Abstract

Metaheuristic techniques are widely used to solve various complex real-world problems. Camera calibration is a critical task in machine vision, which aims to determine the optical camera parameters through 2D image features and corresponding 3D spatial features. To overcome the limitations of traditional methods, such as weak local optima avoidance and low calibration accuracy, a triple integrated Gradient-based optimizer (TIGBO_CC) is proposed for nonlinear optimization of optical camera parameters. Several improvements are made to the original Gradient-based optimizer (GBO). First, in the exploration phase, a fitness-distance balance is adopted to select the most contributing candidate to guide the update of the solution. Second, a random search technique is adopted in the exploitation phase. The switching between the original mode and the additional mode follows the probability. Finally, a neighborhood local search is also introduced. Small-step fine search is performed near the optimal solution to improve the quality of the final solution. TIGBO_CC is evaluated on 12 classical functions, the CEC2020 test suite, and the CEC2022 test suite. The experiments include sensitivity analysis, effectiveness analysis, scalability analysis, function value, convergence curve, box plot, Friedman test, Wilcoxon test, etc.
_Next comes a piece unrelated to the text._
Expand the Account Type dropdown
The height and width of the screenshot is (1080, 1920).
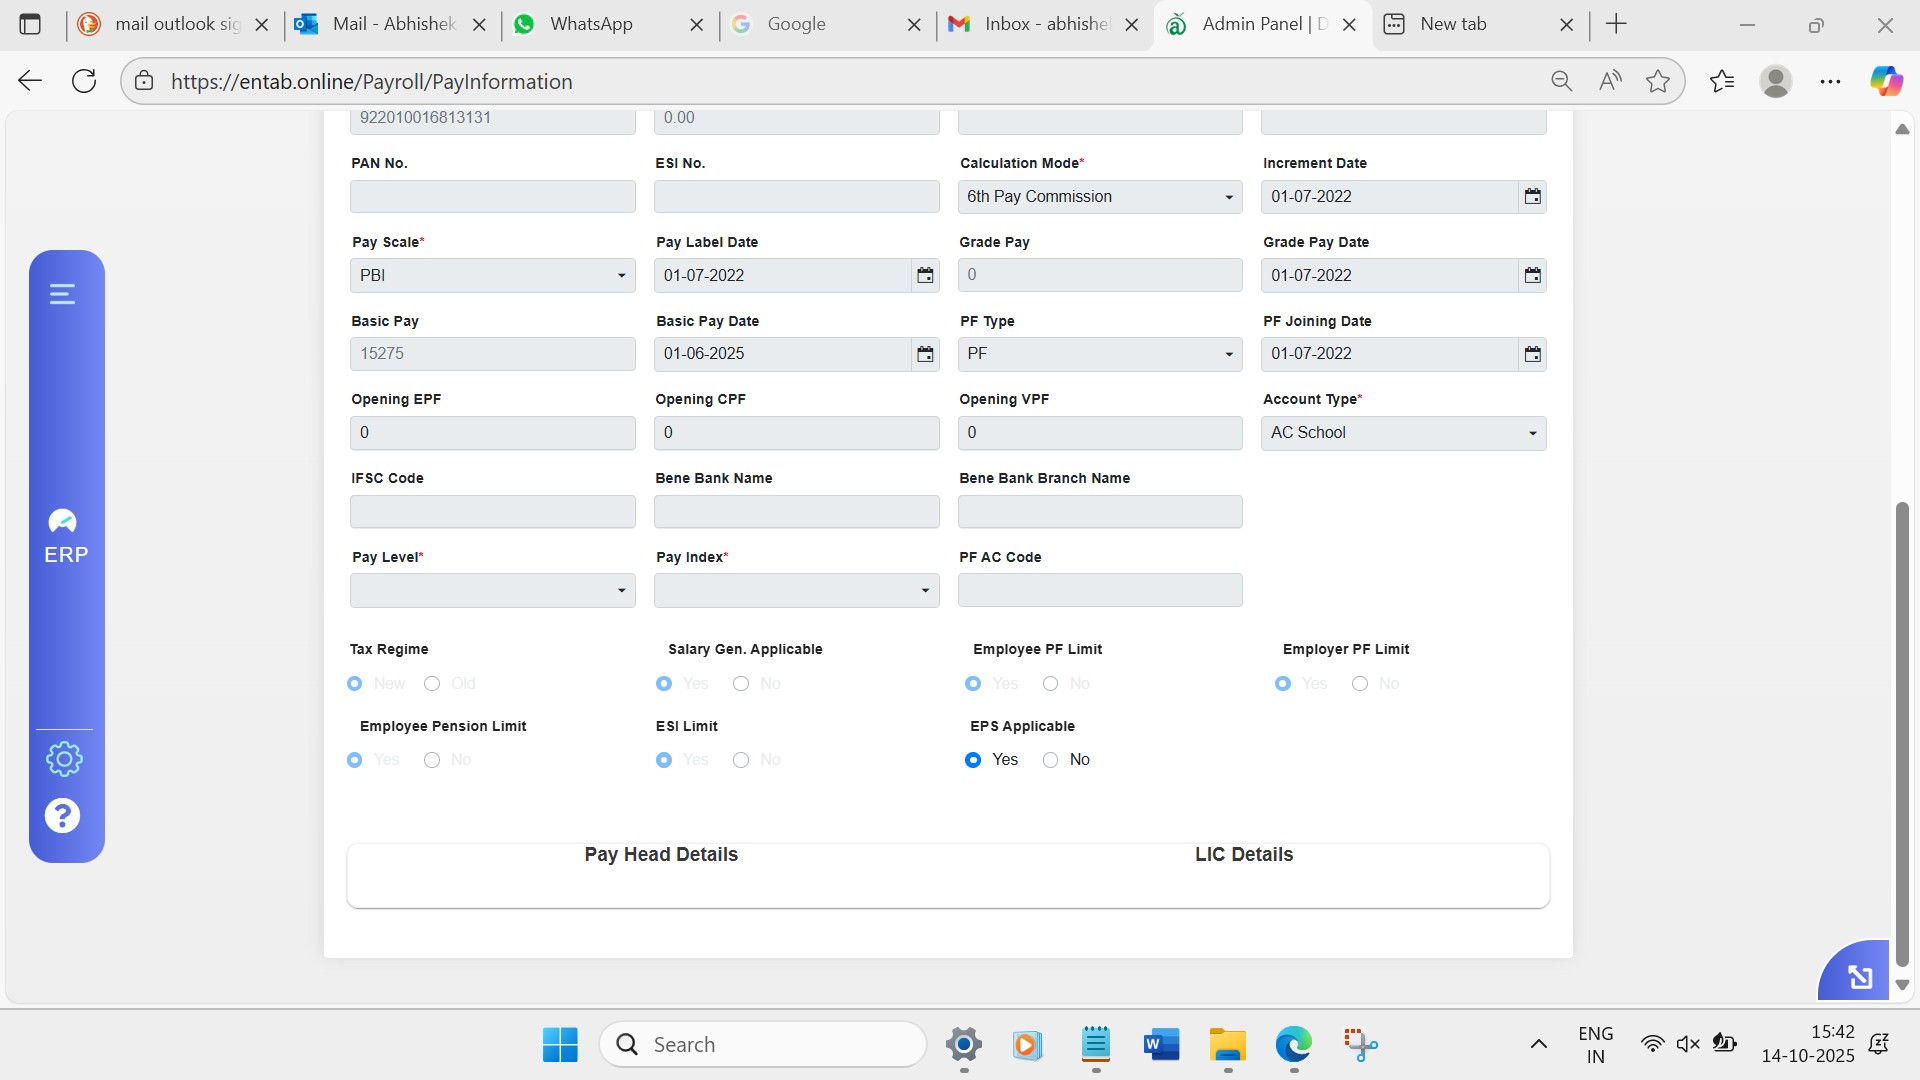click(1403, 433)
Furthermore, a nonlinear camera calibration model is established. Taking the mean reprojection error as the objective function, TIGBO_CC solves the optimal optical camera parameters by minimizing this function. In different scenarios, the calibration method based on TIGBO_CC has high precision and strong reproducibility. Comprehensive analysis shows that TIGBO_CC has excellent optimization ability and practicality.